Material provided
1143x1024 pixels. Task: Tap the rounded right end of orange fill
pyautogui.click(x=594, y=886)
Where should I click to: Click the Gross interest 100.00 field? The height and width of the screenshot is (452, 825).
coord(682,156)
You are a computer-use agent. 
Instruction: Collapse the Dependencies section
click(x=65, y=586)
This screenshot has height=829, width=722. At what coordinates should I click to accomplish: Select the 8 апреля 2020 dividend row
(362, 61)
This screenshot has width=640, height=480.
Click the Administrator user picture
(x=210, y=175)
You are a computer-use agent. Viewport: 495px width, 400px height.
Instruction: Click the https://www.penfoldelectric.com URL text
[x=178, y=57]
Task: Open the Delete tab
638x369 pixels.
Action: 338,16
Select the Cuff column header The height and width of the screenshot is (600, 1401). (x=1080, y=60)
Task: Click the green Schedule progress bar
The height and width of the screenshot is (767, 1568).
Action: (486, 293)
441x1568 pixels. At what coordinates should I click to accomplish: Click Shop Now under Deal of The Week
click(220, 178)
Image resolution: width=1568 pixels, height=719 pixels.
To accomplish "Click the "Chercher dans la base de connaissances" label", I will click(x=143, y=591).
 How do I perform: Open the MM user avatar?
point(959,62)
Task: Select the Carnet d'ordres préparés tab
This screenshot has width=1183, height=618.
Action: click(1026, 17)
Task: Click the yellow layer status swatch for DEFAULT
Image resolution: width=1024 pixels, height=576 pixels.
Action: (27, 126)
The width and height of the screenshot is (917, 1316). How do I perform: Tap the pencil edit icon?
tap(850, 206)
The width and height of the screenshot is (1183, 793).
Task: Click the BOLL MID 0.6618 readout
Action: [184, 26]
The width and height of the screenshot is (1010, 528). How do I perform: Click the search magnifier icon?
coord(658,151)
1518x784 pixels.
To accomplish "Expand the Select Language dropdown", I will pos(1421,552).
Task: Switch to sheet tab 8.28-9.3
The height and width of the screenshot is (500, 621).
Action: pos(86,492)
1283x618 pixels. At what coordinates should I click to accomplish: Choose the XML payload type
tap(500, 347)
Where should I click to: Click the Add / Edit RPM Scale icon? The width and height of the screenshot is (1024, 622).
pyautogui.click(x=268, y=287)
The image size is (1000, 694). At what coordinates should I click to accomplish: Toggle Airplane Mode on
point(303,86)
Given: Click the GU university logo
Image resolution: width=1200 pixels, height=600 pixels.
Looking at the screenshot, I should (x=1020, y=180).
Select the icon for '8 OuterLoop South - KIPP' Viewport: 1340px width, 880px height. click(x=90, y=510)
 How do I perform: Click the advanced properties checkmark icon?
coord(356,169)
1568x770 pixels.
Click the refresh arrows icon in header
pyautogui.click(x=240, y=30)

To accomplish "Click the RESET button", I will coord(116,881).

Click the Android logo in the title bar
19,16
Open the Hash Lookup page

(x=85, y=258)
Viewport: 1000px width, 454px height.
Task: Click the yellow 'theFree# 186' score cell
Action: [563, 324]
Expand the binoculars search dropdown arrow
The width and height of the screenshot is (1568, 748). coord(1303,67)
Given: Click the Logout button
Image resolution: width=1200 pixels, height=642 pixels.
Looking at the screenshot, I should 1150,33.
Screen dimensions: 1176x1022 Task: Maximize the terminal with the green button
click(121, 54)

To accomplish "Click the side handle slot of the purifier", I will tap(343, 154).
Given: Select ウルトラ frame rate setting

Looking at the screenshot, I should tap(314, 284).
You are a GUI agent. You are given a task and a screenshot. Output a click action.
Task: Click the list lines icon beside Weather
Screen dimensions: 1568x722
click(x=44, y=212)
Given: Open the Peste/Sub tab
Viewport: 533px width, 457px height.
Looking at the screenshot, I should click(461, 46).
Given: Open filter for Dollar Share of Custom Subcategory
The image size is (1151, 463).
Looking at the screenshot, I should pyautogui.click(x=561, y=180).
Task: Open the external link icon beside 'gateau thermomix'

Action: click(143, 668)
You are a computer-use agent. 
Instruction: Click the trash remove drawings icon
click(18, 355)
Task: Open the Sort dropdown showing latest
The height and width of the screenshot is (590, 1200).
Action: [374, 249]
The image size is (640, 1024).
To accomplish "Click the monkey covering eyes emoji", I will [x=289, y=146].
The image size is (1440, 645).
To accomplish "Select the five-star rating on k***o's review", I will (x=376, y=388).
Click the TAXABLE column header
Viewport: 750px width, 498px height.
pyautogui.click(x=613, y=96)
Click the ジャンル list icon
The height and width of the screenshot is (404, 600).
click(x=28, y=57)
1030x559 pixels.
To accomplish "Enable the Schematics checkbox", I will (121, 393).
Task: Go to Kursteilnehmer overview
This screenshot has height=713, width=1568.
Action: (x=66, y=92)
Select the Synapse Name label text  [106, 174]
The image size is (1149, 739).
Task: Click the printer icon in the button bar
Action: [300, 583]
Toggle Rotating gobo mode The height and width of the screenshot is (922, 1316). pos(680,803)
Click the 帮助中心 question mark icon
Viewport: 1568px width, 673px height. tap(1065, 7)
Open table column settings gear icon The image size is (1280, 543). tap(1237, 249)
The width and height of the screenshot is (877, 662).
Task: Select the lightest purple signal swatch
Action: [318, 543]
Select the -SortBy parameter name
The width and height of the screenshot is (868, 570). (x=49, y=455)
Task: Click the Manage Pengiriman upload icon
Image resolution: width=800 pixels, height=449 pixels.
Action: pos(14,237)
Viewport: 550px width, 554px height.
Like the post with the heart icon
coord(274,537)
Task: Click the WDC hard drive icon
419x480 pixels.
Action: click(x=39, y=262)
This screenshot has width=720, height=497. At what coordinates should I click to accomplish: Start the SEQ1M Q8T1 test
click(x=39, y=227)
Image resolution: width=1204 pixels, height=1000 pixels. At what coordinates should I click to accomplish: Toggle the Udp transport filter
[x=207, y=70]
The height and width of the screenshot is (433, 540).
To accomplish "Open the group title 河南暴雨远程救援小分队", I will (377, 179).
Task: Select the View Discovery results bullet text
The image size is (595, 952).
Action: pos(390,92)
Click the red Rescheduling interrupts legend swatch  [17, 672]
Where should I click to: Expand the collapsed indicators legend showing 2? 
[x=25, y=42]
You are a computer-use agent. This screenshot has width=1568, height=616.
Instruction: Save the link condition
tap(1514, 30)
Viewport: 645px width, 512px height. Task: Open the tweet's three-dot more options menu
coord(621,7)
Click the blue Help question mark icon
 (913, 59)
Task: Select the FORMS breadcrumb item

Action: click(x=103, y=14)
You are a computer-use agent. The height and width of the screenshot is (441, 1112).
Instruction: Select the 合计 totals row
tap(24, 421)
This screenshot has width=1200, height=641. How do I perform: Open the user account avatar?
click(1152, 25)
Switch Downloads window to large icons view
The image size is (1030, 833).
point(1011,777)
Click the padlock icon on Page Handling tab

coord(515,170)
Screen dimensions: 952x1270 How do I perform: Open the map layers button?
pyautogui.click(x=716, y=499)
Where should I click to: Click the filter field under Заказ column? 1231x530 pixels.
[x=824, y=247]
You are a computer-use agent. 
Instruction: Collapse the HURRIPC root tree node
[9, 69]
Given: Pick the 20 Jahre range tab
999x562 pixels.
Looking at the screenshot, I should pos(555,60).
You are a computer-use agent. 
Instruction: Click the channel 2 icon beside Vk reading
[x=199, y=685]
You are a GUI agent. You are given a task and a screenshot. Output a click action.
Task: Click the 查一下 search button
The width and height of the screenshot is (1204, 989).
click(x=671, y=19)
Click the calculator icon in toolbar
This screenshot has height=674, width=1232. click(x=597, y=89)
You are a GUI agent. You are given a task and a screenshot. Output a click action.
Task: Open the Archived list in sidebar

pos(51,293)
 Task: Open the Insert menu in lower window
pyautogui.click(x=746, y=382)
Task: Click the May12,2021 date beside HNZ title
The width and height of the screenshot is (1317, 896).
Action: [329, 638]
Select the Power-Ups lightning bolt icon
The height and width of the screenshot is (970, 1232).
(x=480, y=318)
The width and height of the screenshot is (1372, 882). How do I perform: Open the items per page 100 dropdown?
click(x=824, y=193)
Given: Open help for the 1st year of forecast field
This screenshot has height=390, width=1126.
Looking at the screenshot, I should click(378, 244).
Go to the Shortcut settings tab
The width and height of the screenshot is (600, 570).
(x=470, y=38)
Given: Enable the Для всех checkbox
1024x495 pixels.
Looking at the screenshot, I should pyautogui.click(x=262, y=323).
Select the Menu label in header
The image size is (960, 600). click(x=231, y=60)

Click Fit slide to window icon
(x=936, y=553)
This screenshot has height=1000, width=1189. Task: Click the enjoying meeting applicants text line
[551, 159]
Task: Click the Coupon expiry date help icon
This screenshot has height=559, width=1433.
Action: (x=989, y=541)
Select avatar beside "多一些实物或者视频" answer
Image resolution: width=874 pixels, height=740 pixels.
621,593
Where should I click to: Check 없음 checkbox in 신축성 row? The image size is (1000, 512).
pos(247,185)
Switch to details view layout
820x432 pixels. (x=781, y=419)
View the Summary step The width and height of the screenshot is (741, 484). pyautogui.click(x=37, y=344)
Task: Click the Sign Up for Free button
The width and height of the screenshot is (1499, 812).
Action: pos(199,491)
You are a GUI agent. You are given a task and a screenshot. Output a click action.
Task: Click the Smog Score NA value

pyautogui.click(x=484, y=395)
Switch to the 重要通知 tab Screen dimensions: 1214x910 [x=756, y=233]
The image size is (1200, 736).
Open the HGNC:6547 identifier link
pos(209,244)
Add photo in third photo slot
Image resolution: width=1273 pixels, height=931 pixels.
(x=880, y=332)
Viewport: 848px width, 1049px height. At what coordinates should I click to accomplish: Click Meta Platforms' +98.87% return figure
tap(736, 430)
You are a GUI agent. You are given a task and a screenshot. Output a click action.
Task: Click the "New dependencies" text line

What you are asked to do
Among the records above, find each line holding "Enable" and list it.

Answer to this exercise
To accomplish "Enable the Schematics checkbox", I will (121, 393).
Given: Enable the Для всех checkbox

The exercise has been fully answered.